### Source text:

Seasons
- ← 20062008 →

= 2007 Formula BMW USA season =

The 2007 Formula BMW USA season was the fourth season of the American Formula BMW championship for young drivers making the transition to car racing. The Overall Championship was won by Daniel Morad as Esteban Gutiérrez was the highest classified rookie.

==Teams and drivers==
All cars were Mygale FB02 chassis powered by BMW engines.

### Problem A:
Answer these questions from the text on the 2007 Formula BMW USA season:
(i) Who won the Overall Championship?
(ii) What chassis did all the cars use?
(iii) Which season of the American Formula BMW championship was this?
### Problem B:
Sum up the text on the 2007 Formula BMW USA season in two sentences.
### Problem C:
Decide whether each statement agrees with the text on the 2007 Formula BMW USA season. Answer yes or no, and quote the words from the text that decide it.
(i) The 2007 season was the third season of the championship.
(ii) Esteban Gutiérrez was the highest classified rookie.
(iii) The cars were powered by BMW engines.

### Supplied data:

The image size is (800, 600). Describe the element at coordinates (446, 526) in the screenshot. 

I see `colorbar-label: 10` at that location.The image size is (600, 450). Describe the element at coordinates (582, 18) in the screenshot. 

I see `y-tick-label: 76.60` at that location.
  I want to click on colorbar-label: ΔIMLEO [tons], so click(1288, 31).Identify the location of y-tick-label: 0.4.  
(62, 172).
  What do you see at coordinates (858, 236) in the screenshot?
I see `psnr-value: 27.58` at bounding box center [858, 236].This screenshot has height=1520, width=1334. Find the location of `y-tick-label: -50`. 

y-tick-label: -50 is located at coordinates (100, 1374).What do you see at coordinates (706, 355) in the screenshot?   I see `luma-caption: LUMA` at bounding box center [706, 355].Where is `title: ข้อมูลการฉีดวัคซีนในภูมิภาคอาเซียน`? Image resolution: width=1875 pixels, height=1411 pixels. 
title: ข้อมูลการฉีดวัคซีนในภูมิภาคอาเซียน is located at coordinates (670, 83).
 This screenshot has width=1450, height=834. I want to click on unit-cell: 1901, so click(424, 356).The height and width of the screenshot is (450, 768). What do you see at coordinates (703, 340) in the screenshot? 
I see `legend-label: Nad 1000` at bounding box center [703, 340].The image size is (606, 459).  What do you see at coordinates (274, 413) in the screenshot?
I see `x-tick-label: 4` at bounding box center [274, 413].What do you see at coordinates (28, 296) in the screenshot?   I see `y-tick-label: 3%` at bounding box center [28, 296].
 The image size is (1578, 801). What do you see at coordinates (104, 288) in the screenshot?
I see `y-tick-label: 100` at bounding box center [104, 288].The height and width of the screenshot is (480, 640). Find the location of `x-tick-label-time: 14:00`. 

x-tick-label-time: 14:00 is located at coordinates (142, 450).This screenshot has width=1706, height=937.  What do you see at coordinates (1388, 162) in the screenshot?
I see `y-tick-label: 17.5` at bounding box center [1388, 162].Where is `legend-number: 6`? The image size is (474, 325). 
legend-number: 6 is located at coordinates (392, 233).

### Exercise response A:
(i) Daniel Morad
(ii) Mygale FB02
(iii) The fourth

### Exercise response B:
The 2007 Formula BMW USA season was the fourth season of the American Formula BMW championship for young drivers moving into car racing, and Daniel Morad won the Overall Championship while Esteban Gutiérrez was the highest classified rookie. All cars used the Mygale FB02 chassis with BMW engines.

### Exercise response C:
(i) No: "the fourth season of the American Formula BMW championship"
(ii) Yes: "Esteban Gutiérrez was the highest classified rookie"
(iii) Yes: "powered by BMW engines"